I have no idea what Jason Flores-Williams was reading – poems, manifestoes, preambles or prayers to his legal briefs (he’s a lawyer as well as a writer), rallying cries (he has a certain track record as an activist – though I’m not sure how effective: the Iraq war still rages on, Bush is still the U.S. president, the Democratic Party slouches towards its ever more Republican Bethlehem), or simply rants – but it was very loud, and somehow deficient in, well, poetry. Or charm perhaps. His piece in this month’s artillery had a similar hectoring quality – and was so far outside the context of actual working artists that it actually worked as a kind of a funhouse mirror of this world – something outside the most outside of Outsiders (the theme of the issue). For someone who styles himself as an Outsider, though, he has a way of putting himself Inside a rather extensive range of places, scenes, movements, publications (e.g., High Times AND Hustler; do I sound jealous??? hey – I work in the Flynt Building – of COURSE I am; I’ll admit my porn reads like a bio-chem text; but I’m sure there are chem. profs who would find it REALLY stimulating.) and people. Putting that Very Big Outside into just about any Inside seems to be his thing (outside his law practice; though I understand he practices in more than one state). Hollywood being a place where such outSIZE egos seem to thrive, I have no doubt he’ll get a deal before he goes back to New York or New Orleans.
Speaking of criminal practice – I mean criminal defense – I was joined briefly, belatedly, by “L.A.’s Dopest” – and artillery advertiser – Allison Margolin and her very charming driver for the evening. Flores-Williams told me he had actually been in contact with Allison (which somehow didn’t surprise me), but had yet to meet her and wanted an introduction. I would have welcomed the opportunity to nudge him Allison’s way; but there was no way to tear him from the microphone and Allison had yet another stop for the evening.

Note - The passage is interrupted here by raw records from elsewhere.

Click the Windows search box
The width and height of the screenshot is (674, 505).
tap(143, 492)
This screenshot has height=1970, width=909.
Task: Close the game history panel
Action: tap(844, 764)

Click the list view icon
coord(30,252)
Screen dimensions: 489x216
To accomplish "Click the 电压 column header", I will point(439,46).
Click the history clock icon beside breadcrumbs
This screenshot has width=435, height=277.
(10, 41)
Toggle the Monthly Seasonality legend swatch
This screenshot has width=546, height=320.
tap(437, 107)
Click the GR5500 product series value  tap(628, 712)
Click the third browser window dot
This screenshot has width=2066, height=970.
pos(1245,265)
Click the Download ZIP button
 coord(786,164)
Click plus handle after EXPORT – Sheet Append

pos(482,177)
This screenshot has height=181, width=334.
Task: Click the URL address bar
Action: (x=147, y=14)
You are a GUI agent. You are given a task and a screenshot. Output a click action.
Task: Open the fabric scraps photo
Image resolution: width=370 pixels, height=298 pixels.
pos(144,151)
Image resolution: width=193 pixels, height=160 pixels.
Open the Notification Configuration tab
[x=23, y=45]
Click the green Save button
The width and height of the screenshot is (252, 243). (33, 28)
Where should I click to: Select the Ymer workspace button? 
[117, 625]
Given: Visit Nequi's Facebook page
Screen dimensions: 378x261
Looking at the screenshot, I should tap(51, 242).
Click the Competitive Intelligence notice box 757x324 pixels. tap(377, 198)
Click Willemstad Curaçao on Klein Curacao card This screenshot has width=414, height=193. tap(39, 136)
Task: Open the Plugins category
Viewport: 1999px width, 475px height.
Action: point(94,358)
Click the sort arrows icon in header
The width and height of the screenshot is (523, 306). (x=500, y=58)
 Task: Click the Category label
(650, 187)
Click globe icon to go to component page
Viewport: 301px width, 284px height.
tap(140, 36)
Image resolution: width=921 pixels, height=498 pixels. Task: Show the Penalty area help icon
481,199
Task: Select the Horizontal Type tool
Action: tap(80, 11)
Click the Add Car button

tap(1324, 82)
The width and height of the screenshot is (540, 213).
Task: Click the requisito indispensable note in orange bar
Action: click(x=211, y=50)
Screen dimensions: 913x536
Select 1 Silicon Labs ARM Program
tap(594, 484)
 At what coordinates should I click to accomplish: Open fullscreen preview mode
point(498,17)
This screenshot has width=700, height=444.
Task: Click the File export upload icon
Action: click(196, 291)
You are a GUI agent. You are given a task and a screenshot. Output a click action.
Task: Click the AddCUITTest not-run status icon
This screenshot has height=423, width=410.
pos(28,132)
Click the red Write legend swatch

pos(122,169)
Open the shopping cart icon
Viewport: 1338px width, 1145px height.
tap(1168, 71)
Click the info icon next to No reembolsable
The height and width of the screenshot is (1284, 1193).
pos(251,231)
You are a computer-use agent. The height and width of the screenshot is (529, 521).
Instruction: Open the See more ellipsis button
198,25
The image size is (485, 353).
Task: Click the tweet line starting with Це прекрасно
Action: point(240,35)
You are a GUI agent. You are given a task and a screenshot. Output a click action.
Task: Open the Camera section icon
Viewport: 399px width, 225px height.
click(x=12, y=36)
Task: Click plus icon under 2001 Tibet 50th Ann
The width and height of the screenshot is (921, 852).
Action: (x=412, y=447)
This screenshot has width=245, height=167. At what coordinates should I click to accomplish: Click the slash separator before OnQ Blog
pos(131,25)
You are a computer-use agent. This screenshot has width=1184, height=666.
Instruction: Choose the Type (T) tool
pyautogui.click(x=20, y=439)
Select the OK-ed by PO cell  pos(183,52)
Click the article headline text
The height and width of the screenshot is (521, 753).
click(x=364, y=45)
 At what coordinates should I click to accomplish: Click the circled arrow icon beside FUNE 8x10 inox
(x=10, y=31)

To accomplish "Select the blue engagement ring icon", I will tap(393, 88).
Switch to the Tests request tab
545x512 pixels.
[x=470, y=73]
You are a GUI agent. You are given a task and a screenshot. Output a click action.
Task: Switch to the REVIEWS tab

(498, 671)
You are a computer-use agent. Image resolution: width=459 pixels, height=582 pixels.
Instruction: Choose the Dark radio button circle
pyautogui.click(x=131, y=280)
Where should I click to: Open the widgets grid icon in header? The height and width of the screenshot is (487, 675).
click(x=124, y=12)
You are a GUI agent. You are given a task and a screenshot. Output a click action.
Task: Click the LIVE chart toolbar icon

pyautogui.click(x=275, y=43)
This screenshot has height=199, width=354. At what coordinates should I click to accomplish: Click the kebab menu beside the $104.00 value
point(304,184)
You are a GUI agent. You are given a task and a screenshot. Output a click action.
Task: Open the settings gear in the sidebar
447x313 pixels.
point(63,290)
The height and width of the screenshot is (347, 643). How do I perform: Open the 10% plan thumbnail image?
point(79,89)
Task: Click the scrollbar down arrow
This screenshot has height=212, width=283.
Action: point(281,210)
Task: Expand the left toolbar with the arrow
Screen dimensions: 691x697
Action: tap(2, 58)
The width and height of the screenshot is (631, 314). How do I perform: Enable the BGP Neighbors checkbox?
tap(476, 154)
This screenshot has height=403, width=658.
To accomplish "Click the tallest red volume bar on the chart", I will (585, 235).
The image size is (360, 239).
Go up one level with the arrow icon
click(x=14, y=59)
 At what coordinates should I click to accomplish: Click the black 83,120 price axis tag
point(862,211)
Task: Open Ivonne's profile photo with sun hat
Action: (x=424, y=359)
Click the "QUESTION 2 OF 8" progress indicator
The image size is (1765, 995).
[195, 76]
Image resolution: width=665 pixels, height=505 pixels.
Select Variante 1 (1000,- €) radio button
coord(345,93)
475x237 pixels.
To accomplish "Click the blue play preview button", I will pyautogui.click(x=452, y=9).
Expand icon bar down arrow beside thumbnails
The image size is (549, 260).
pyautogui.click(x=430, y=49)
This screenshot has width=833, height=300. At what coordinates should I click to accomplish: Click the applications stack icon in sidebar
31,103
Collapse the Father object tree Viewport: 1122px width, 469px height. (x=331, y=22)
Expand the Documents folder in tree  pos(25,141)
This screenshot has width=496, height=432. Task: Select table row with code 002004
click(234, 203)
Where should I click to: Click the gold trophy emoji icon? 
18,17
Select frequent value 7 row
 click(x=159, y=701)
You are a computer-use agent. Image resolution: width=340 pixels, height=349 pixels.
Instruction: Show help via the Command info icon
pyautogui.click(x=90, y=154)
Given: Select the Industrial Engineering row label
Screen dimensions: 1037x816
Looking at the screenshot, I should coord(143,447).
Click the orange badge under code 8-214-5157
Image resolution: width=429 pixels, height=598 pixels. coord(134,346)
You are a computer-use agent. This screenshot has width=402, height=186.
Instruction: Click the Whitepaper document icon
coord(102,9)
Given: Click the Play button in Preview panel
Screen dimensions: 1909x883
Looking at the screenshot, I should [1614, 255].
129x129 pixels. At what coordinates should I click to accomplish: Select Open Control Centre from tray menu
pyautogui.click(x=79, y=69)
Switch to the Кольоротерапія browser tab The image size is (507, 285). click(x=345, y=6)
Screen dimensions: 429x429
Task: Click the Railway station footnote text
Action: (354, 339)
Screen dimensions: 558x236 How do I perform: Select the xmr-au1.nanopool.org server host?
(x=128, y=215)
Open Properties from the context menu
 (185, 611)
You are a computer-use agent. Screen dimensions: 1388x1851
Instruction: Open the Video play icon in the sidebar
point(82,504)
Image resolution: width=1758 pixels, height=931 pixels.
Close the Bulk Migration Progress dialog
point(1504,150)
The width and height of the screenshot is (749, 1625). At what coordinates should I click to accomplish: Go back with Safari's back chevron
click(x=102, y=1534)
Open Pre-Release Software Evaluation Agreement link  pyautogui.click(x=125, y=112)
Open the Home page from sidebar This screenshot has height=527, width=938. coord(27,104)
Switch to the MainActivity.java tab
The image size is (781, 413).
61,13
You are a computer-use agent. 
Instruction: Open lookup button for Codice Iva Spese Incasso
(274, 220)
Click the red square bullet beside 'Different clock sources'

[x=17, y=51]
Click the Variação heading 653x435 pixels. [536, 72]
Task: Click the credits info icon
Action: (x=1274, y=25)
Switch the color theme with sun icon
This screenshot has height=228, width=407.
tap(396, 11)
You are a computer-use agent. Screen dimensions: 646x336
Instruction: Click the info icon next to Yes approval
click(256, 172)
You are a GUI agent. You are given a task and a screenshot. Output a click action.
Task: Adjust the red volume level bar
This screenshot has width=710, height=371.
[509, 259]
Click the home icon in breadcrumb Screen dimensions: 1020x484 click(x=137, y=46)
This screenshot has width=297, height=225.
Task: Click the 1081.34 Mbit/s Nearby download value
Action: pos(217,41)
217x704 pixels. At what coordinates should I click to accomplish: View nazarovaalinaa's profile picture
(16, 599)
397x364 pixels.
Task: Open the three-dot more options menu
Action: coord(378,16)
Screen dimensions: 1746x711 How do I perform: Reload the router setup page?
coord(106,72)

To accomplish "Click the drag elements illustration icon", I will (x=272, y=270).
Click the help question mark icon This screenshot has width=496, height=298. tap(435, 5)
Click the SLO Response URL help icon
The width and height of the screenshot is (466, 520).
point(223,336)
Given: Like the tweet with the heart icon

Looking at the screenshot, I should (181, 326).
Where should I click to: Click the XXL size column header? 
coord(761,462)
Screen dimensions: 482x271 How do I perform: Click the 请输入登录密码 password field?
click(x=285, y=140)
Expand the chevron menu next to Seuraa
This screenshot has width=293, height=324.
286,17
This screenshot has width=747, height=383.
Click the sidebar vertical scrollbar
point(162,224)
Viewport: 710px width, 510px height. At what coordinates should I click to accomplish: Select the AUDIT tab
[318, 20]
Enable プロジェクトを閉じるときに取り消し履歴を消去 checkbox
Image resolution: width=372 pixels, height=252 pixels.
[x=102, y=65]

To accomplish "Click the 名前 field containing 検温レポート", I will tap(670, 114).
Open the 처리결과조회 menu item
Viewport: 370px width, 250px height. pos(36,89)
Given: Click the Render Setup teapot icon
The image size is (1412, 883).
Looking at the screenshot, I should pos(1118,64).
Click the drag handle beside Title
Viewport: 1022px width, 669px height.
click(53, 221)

Between Woronov’s brilliance and the attentions of Flores-Williams (and Allison’s driver), and perhaps an abundance of clear and red libations (this was the second bar for the evening), awol was about was wol as awol can be without losing her mind or getting arrested. Photographers Tyler Hubby and Lynda Burdick (who’s also a brilliant designer) got all the incriminating evidence on film. (Hubby managed to take a truly great portrait of Marnie Weber. Jim Shaw was a no-show for the evening; somehow he wasn’t missed. Mr. Shaw will be heard from here soon enough – with Mike Kelley (& Salvador Dalí?) – hopefully a bit later today.) Paige Wery was there, too – sans Parris – and somehow let slip the fact that before she became an artist, she had a budding career as a GOLF PRO. It was an evening for such OUT-of-the-box revelations. I made a date to play golf with her and her fabulous sister, Jill. We want to play at Hillcrest; but we’ll settle for Rancho Park.
I haven’t mentioned the art on the walls – which was by Max Markowitz. There were also charming sculptures in chicken wire floating through the space – but on this evening the abstractions were easier to see. He has a great color sense – which doesn’t really surprise me: his father is Barry Markowitz. It’s all in the DNA, isn’t it?